Giorgio Capece

Personal information
- Date of birth: 5 March 1992 (age 33)
- Place of birth: Fermo, Italy
- Height: 1.83 m (6 ft 0 in)
- Position: Midfielder

Team information
- Current team: Vigor Lamezia
- Number: 19

Youth career
- 0000–2010: Ascoli

Senior career*
- Years: Team / Apps / (Gls)
- 2010–2014: Ascoli / 53 / (1)
- 2011–2012: → Lanciano (loan) / 30 / (1)
- 2014–2015: SPAL / 31 / (0)
- 2015–2016: Arezzo / 33 / (2)
- 2016–2017: Cosenza / 21 / (0)
- 2017–2018: Juve Stabia / 9 / (0)
- 2018: → Fermana (loan) / 7 / (0)
- 2019–2020: Paganese / 44 / (1)
- 2020–2021: Bitonto / 27 / (0)
- 2021–2022: Fermana / 29 / (0)
- 2022–2023: Ravenna / 20 / (0)
- 2023–2024: Roma City / 33 / (0)
- 2024–2025: Civitanovese / 30 / (4)
- 2026–: Vigor Lamezia / 0 / (0)

International career
- 2012: Italy U20 / 0 / (0)

= Giorgio Capece =

Italian footballer

Giorgio Capece (born 5 March 1992) is an Italian footballer who plays as a midfielder for Serie D club Vigor Lamezia.

==Biography==
In June 2010, a few days before the closure of 2009–10 financial year (on 30 June), Capece along with Salvatore Margarita were sold to Calcio Catania for a total fee of €2 million in co-ownership deal. Co-currently Ascoli signed half of the registration rights of Federico Moretti also for €2 million. Capece and Margarita also returned to Ascoli for 2010–11 Serie B and the reserve team. In June 2011 the three players returned to their respective clubs.
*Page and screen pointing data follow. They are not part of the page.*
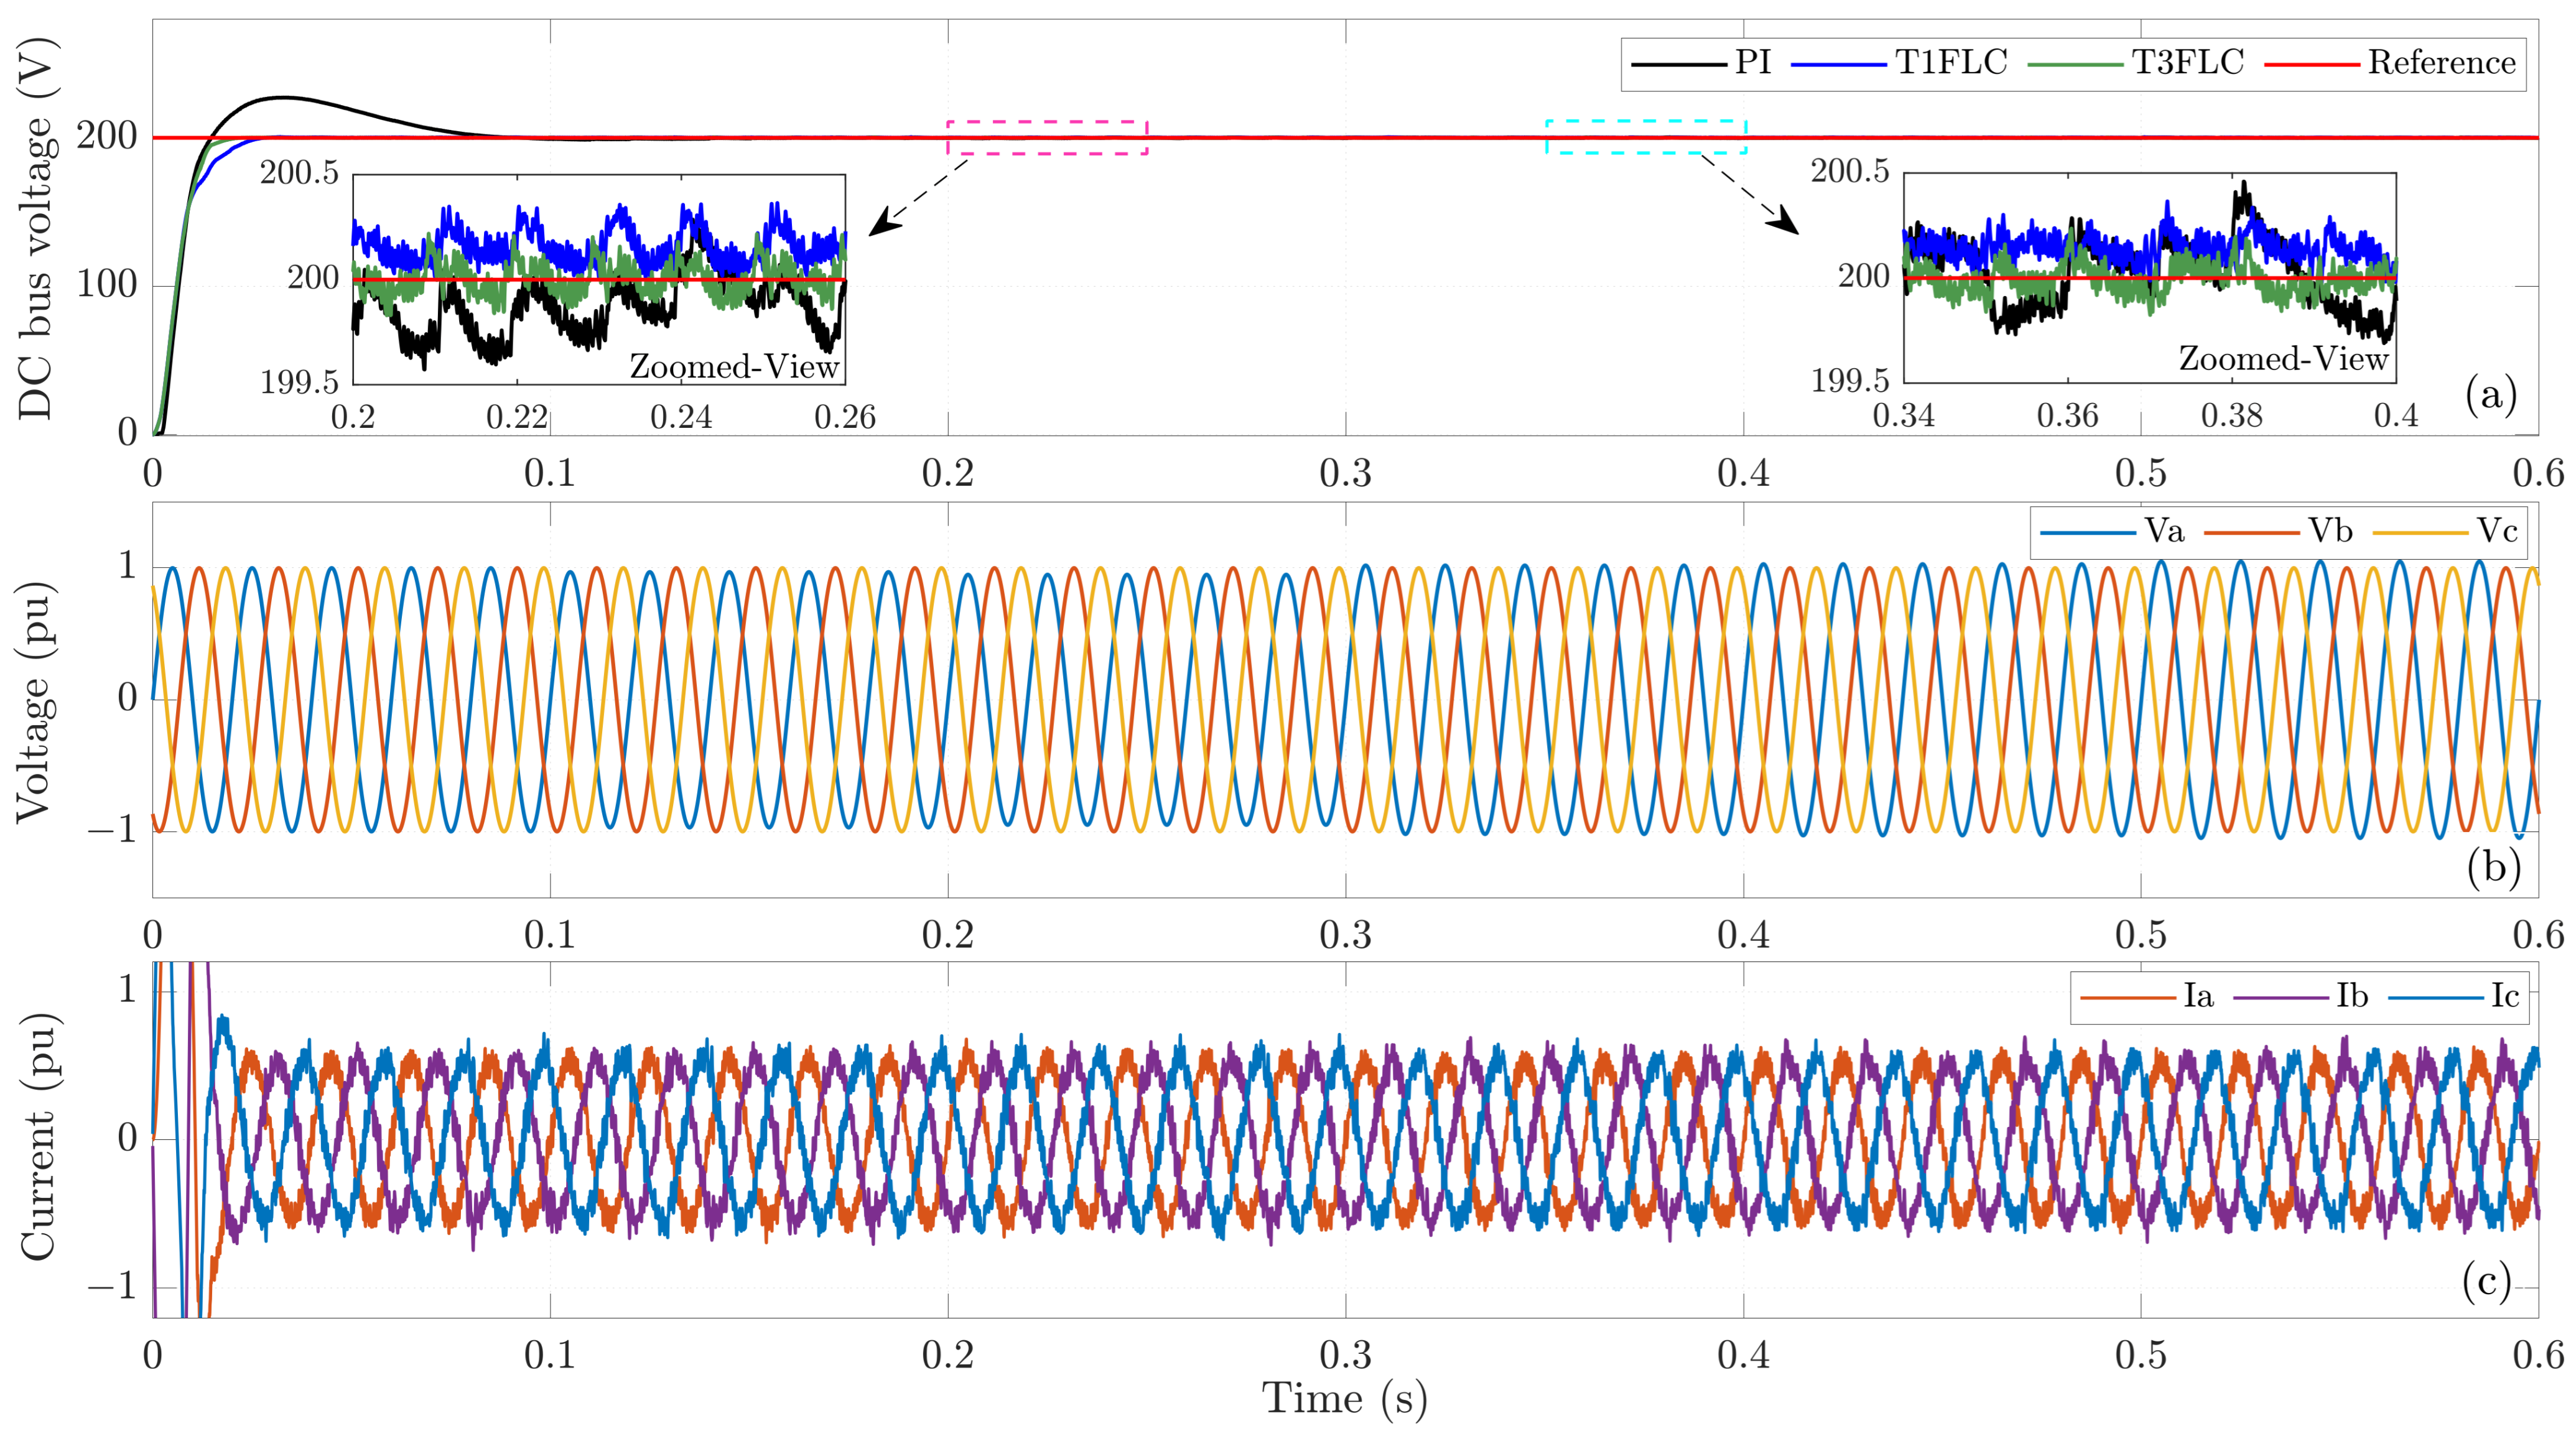Image resolution: width=2576 pixels, height=1436 pixels.
Task: Click the cyan dashed zoom box
Action: tap(1646, 137)
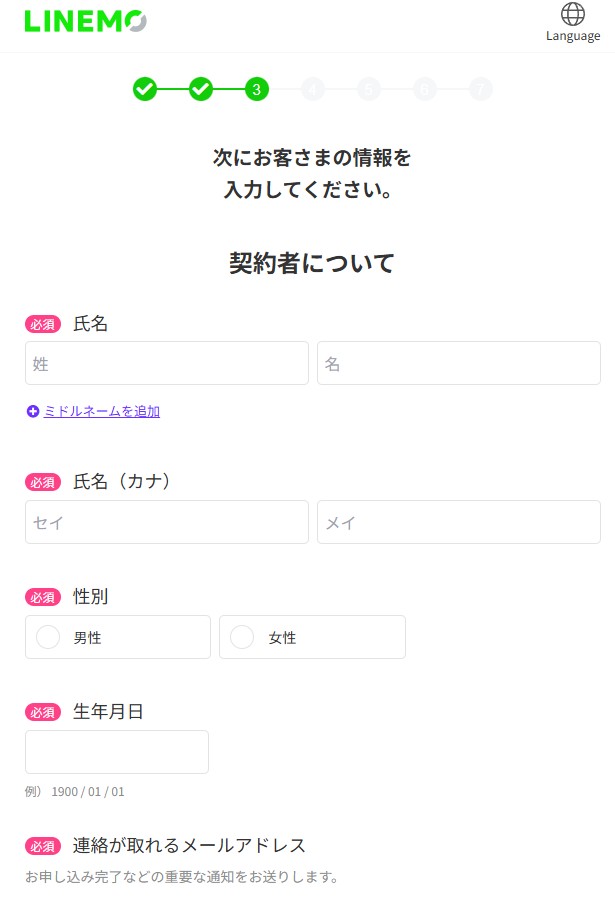Click the LINEMO logo
Screen dimensions: 615x897
[85, 21]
Capece, Margarita and Daniele Rosania were loaned to Lanciano in new 2011–12 Lega Pro Prima Divisione season and won promotion to Serie B. Capece also received an average vote of 6.32/10 by La Gazzetta dello Sport, ranked 8th among players of Lega Pro born 1991 or after.

On 1 September 2014 Capece signed a 1+1 contract with SPAL.

On 16 January 2019 he signed with Paganese.

On 27 September 2020 he joined Serie D club Bitonto.

On 16 August 2021 he returned to his hometown club Fermana on a one-year contract.

On 9 December 2022, he joined Ravenna.